For years commentators have endeavored to classify monetary policy makers into doves and hawks. Doves are said to be more concerned with unemployment. Hawks are supposedly more concerned with inflation. And because many commentators associate easy money (however one defines that) with keeping unemployment low and tighter money with keeping inflation low, they say that A is more dovish than B if A advocates an easy money policy.
In my view this terminology is very misleading, and usually gets the relationship between policy and outcome backwards. For one thing, dovish policy by this definition often leads to higher unemployment rather than lower unemployment despite the best of intentions. We saw this happen in the 1970s when easy money policies aimed at reducing unemployment and letting inflation rise backfired and eventually led to unemployment over 10%. Similarly, the efforts to hold interest rates very low in 2003-05 helped lead to excesses in housing and risk-taking that were in part responsible for the financial crisis, which again led to an unemployment rate over 10%. Although the jury is not out, I would argue that so-called dovish policy today (QE in particular) has added uncertainty and has not contributed to a stronger recovery.
A better way to classify and assess monetary policy makers would be based on their position on the rules versus discretion debate, and which way they lean in practice. There is a lot of theoretical research and empirical experience that rules-based monetary policy works better than discretion in keeping both unemployment and inflation low. And there is a clear difference between policy makers on this dimension.
What about current and prospective policy makers? The give and take of Congressional hearings can be a good source of information—including the upcoming Senate confirmation hearings. But there are other clues.
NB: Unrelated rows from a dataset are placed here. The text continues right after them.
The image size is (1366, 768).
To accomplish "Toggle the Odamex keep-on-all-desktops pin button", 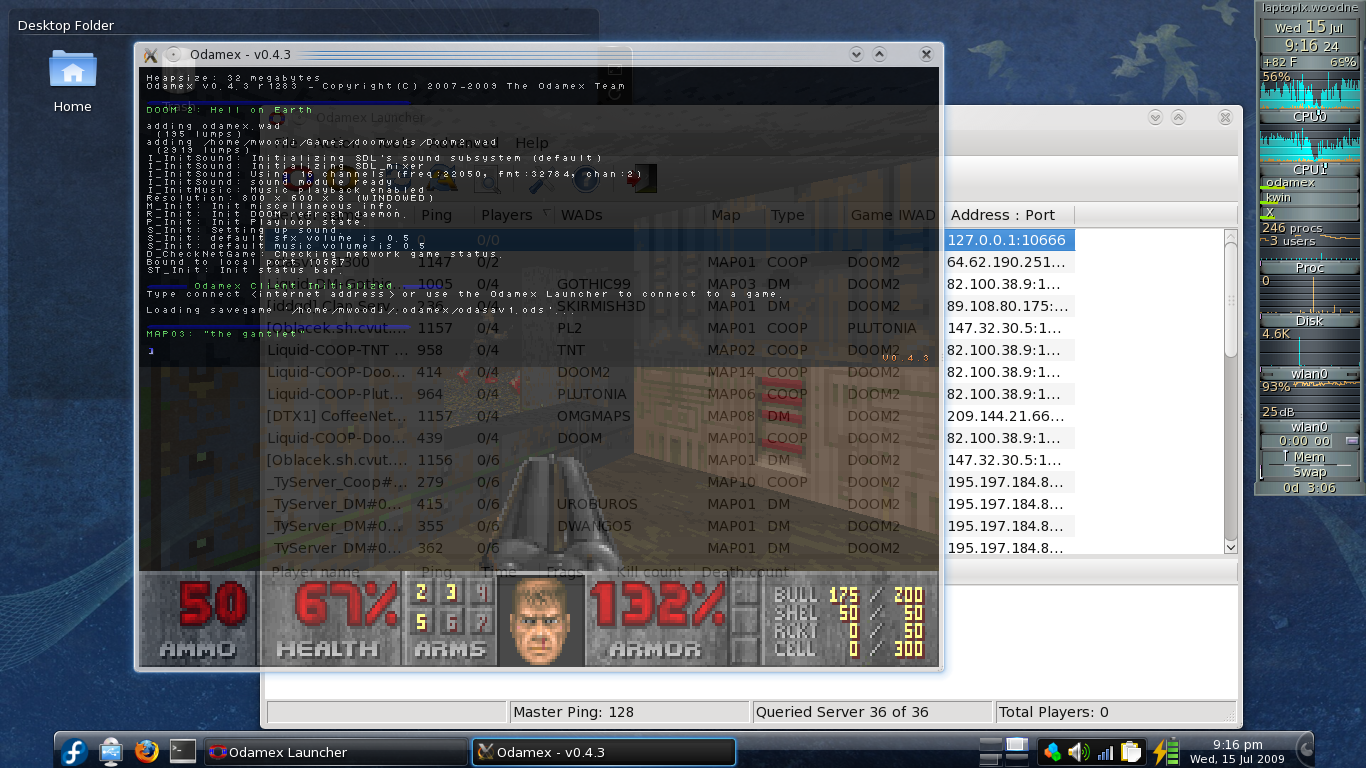I will pos(173,55).
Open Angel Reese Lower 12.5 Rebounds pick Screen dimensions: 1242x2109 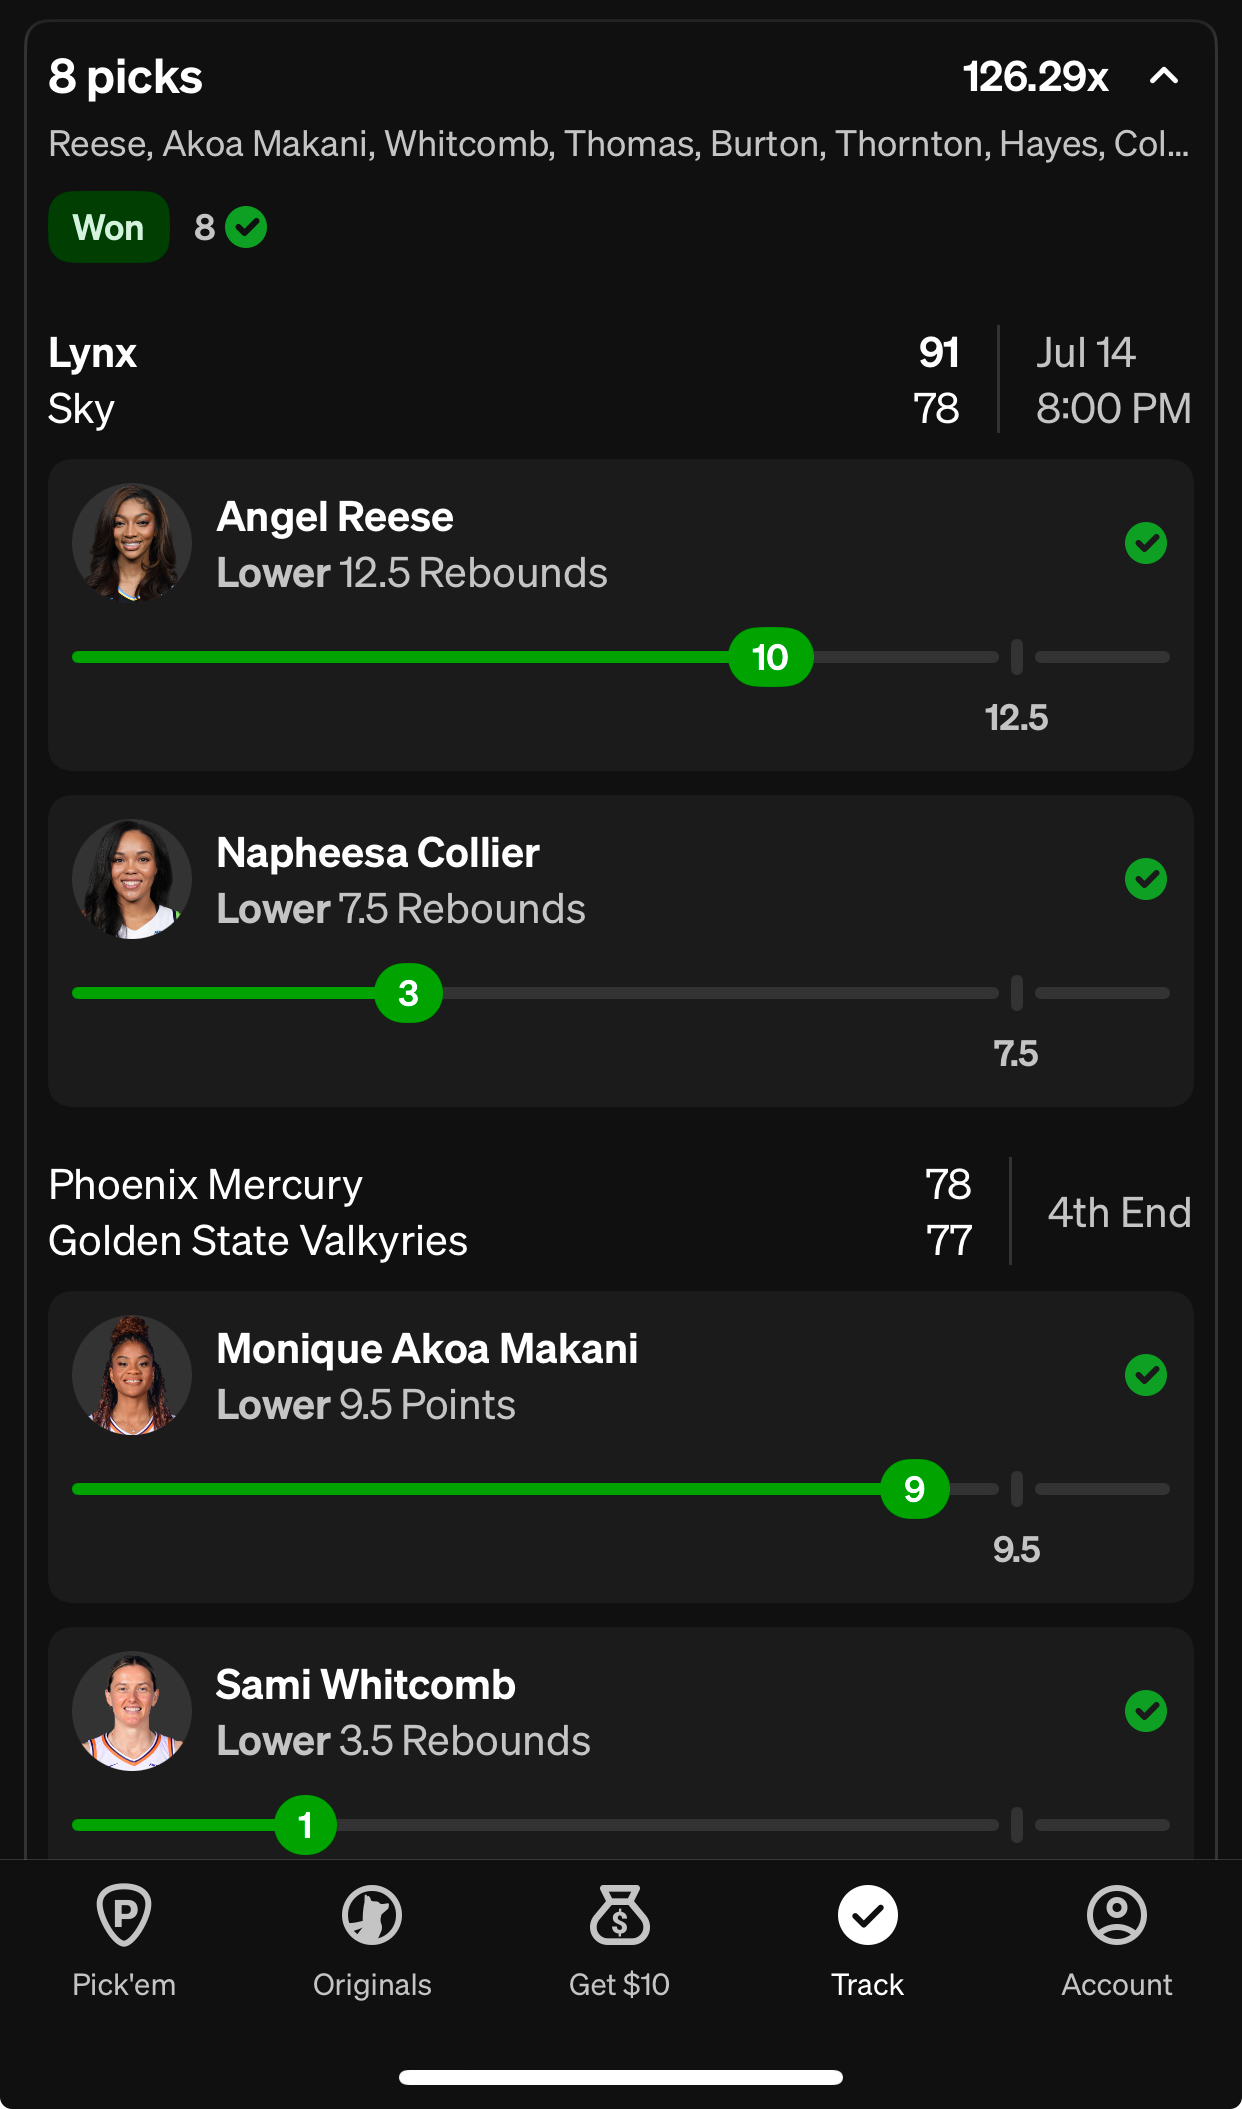621,615
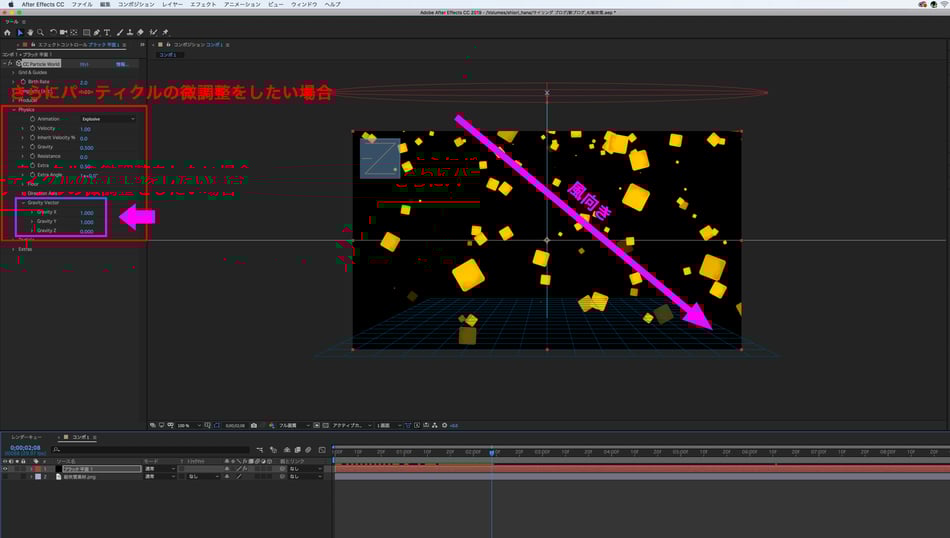Open the フル画質 resolution dropdown
The height and width of the screenshot is (538, 950).
293,425
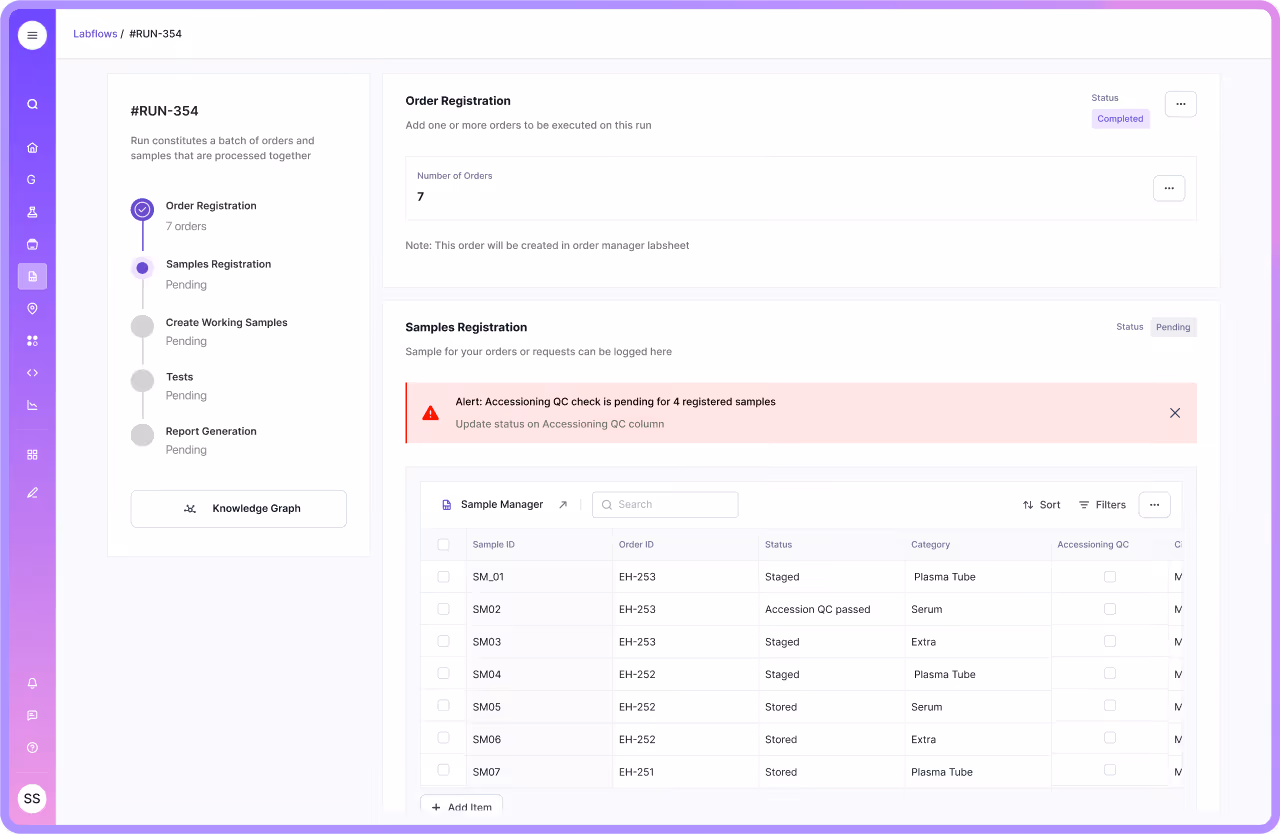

In my book First Principles I showed how some of Ben Bernanke’s writings before joining the Fed indicated a strong aversion to rules-based strategies for the instruments of monetary policy, and I have argued that Janet Yellen is more-rules based then Larry Summers would have been as Fed chair, though she justifies the current deviation from rules by saying these are not normal times. Jeremy Stein is looking for a rules-based approach to unwinding quantitative easing, which seems sensible even if very difficult, and John Williams has generally been inclined to favor rules-based policy. Charles Plosser has been arguing in favor of sensible rules based policies for the instruments, and has been giving practical proposals to implement such policies.